=== Given data ===
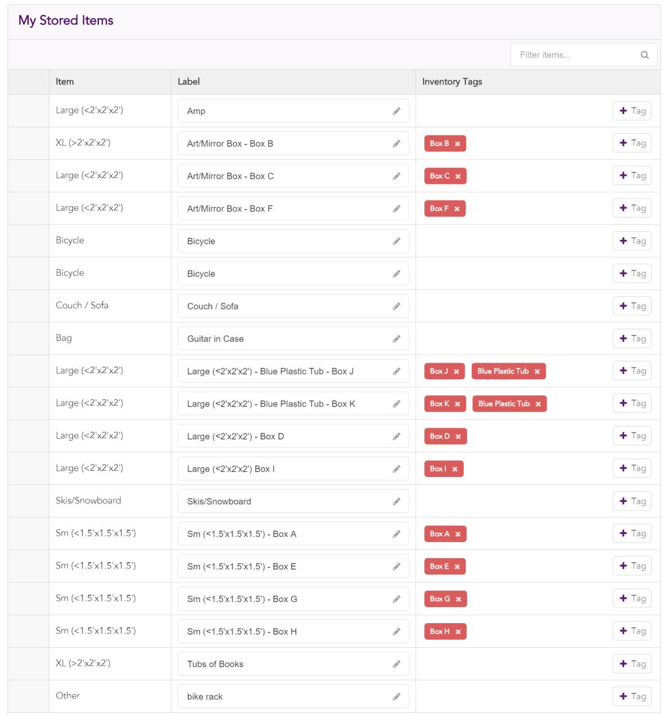Image resolution: width=663 pixels, height=714 pixels.
Task: Click the search magnifier icon in filter box
Action: tap(644, 55)
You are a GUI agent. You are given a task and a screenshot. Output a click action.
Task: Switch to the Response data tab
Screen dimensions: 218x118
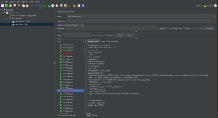pos(112,41)
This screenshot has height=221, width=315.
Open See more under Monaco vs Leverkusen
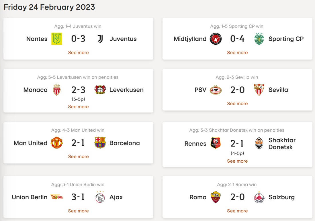78,107
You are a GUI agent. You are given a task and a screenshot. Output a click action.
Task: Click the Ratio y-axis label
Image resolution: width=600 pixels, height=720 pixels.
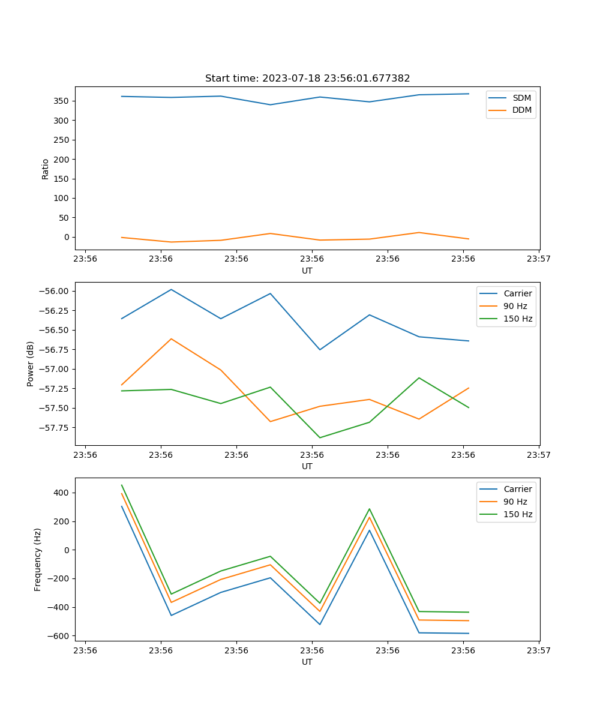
===
§ **Brief**
No pictures go in the copy. Retype exactly the lines from the one with "Open See more under Monaco vs Leverkusen" through the last line of the entries above, both included, and nothing more.

§ **Solution for this problem**
Open See more under Monaco vs Leverkusen
78,107
You are a GUI agent. You are given a task and a screenshot. Output a click action.
Task: Click the Ratio y-axis label
Image resolution: width=600 pixels, height=720 pixels.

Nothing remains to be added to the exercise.